One other point in that article that deserves elaboration is the claim that "statistically teams that win the turnover ratio win the game 80 percent to 90 percent of the time." There are no statistics that back that claim, at least at the NFL level. Since the 1970 merger, teams with positive turnover ratios have gone 6,989-1,922-46 for a 78.3 win percentage. Restricting the data set to 1990, the win percentage goes up to 78.7, and since division realignment in 2002, it's closer at 79.2, but still not "80 percent to 90 percent." Individual seasons may have beaten the 80-percent clip, such as 1972's 80.1 win percentage, but over no significant period of time has that claim been true.

Tre'Davious White looking more like a true shutdown cornerback: “I told him in the offseason he can be the best corner in this league,” Micah Hyde said. Through three games, White looks the part. Only Richard Sherman, Eli Apple and Joe Haden have allowed fewer receptions per snap in coverage (Haden's stats not including Monday night).



How Vegas made out with Bills' upset of Vikings: What happens when a 16.5-point underdog pulls off the upset? It turned out to not be that big a deal from a Vegas perspective because the big line apparently scared off many bettors. A spokesman for the Westgate SuperBook categorized it as "a good game but not great. The general public usually doesn’t feel comfortable laying all those points and stay away from those games. In addition, it was a lightly bet game."

Position grades: As mentioned above, Allen got a 4 out of 5, but other position groups scored even higher. Mark Gaughan gave both the defensive line and linebackers 4.5 out of 5.

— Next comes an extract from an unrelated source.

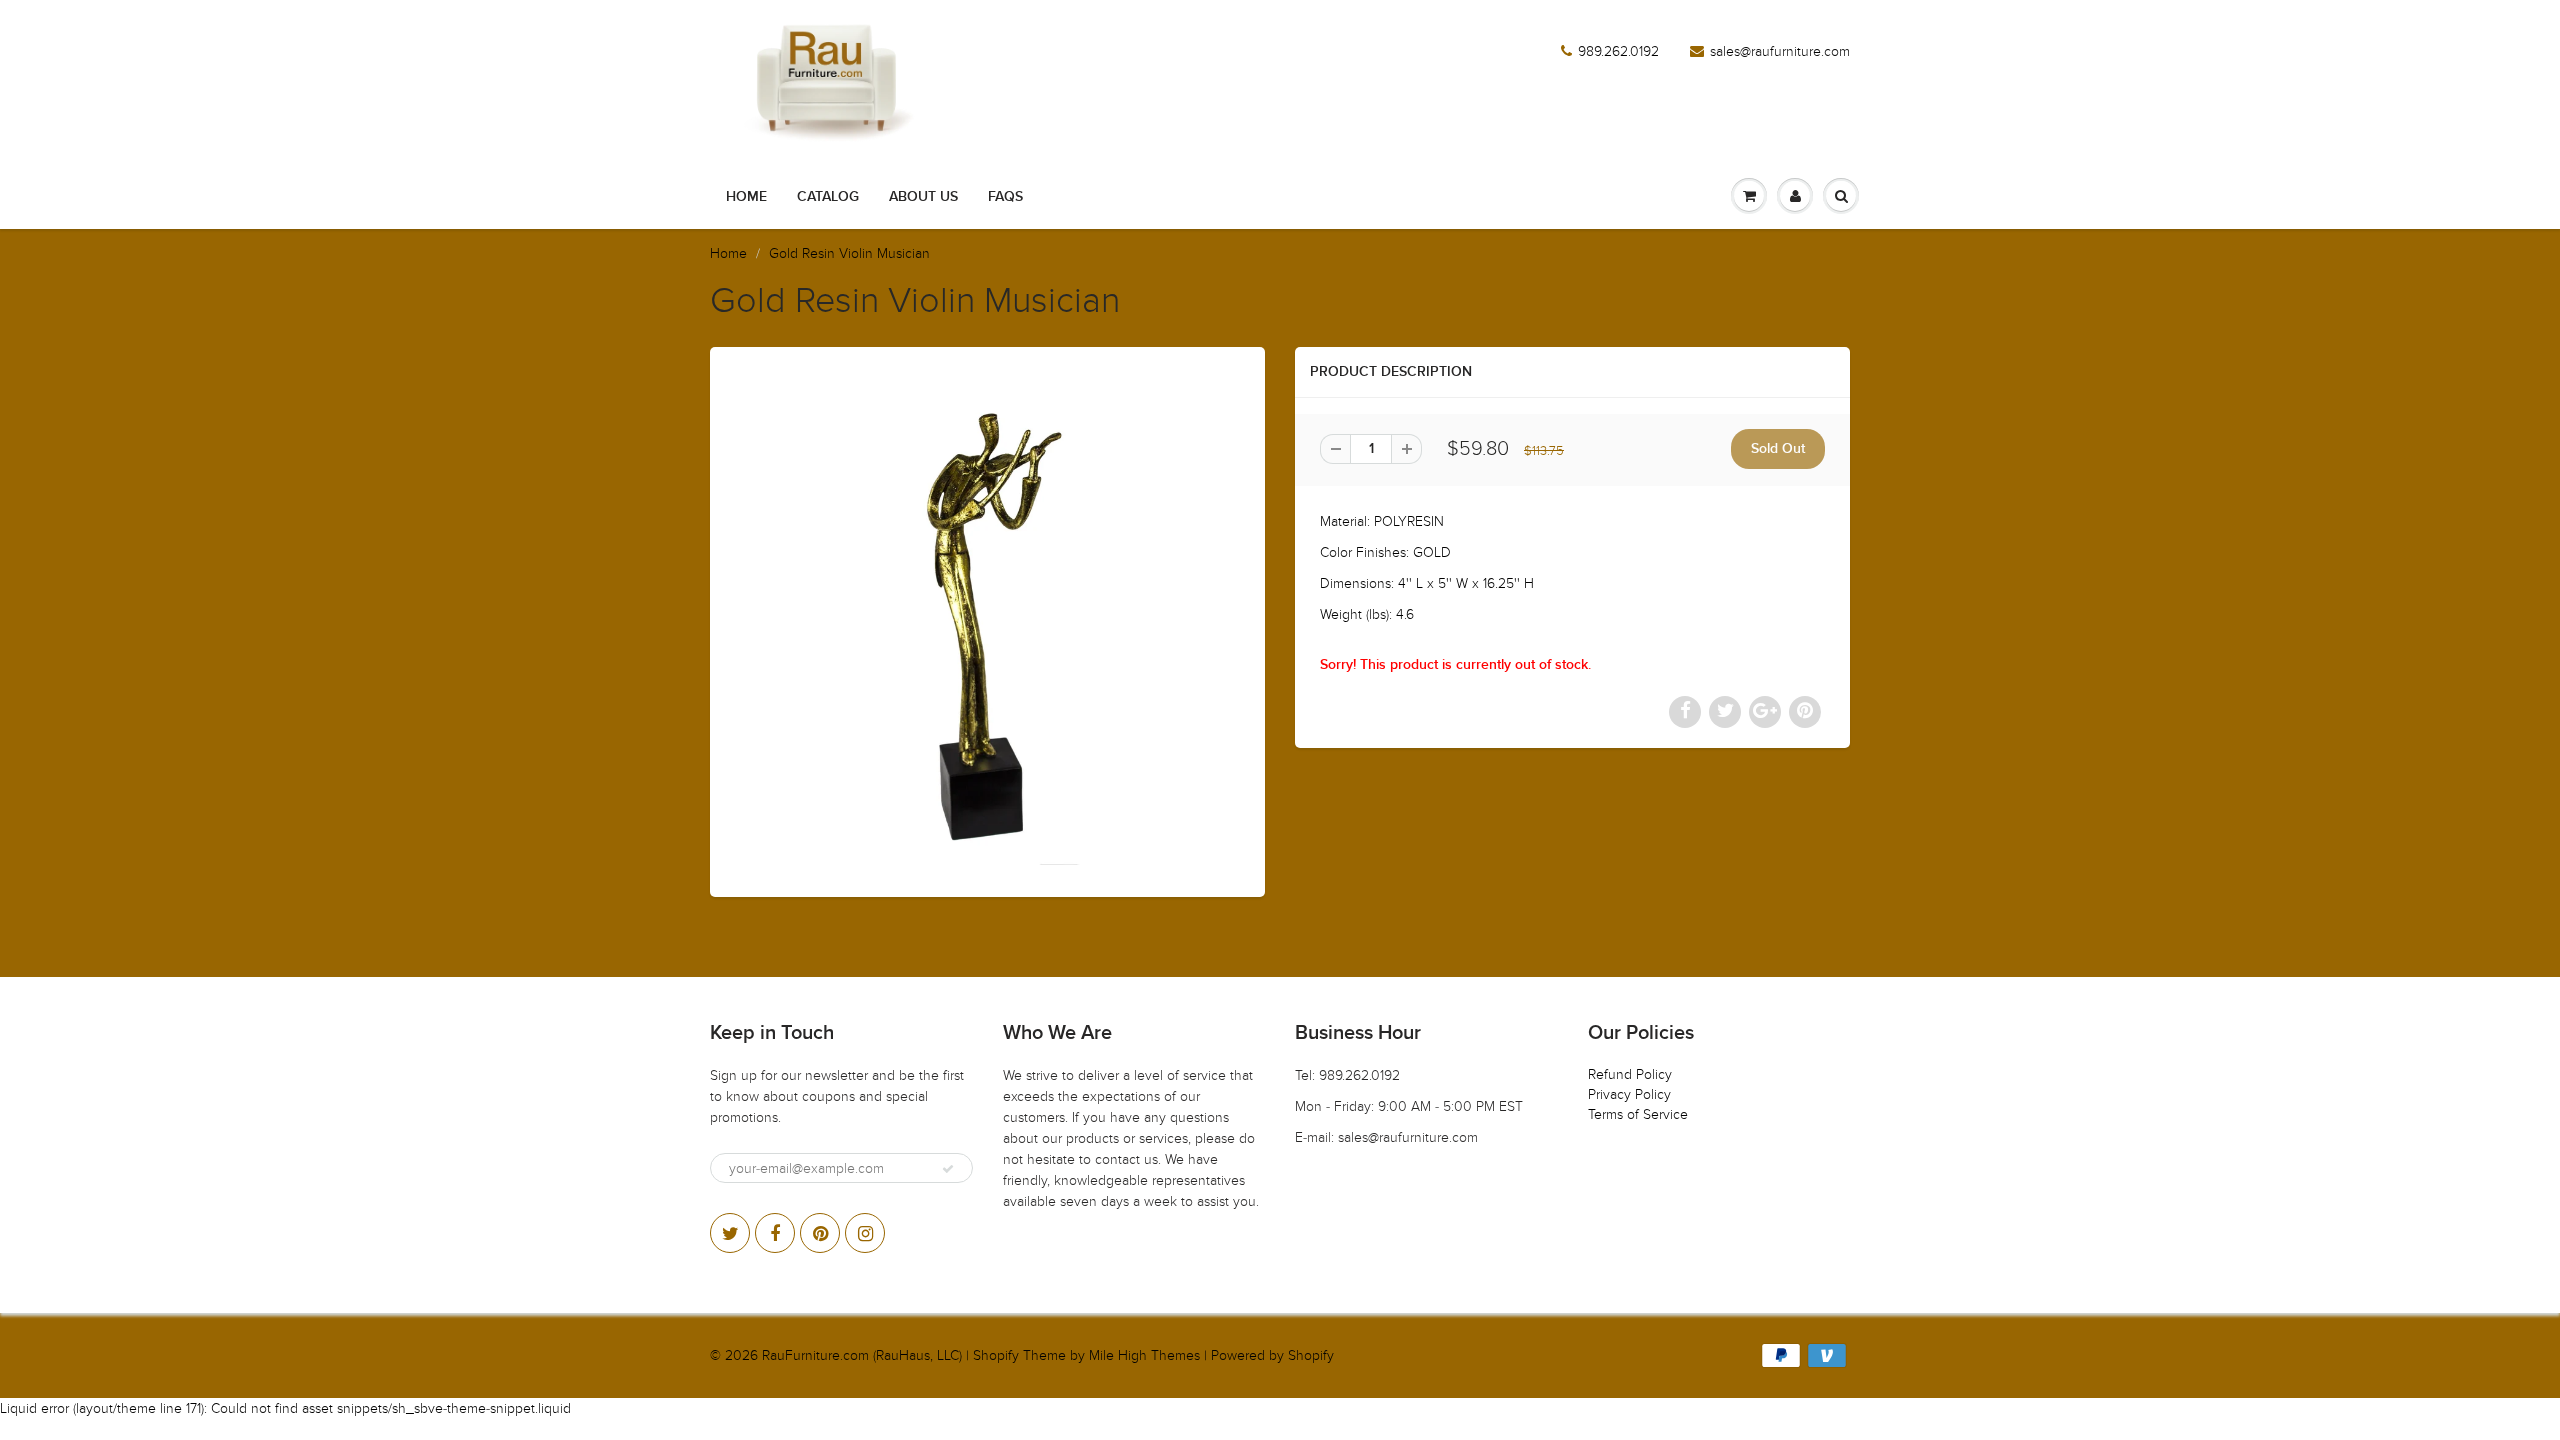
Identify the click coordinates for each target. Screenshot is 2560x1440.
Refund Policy (1630, 1074)
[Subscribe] (948, 1169)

Jay Skurski's Observations: Allen's hurdle was still being talked about Monday – and it even got Daboll to crack a joke: "You guys are out there for practice and individual (drills), right? We spend five minutes on hurdling and then the other five minutes on footwork," he said in jest. "We have (quarterbacks coach) David (Culley) stand out there, and Josh makes the leap." No such luck for Sean McDermott, though. “I think the takeaway for me was it was a critical third down,” McDermott said. “They blitzed, and Josh found a seam and took it. The part I like about it was he was decisive. You don’t always see that with young players. I thought overall, our team was decisive and played fast. Whenever you do that, usually good things happen.” Here's the full transcript.

Why Rob Gronkowski turned down trade to the Lions: He loves him some TB12.

Watch: Vic Carucci and Adam Benigni discussed the significance of the Bills' upset victory.

Monday Night recap: Ryan Fitzpatrick threw for 411 yards, three touchdowns and three picks, becoming the first player in NFL history to throw for 400 yards in three consecutive games, but his Buccaneers lost to the Steelers, 30-27. The Steelers led 23-7 in the second quarter and held on for their first win.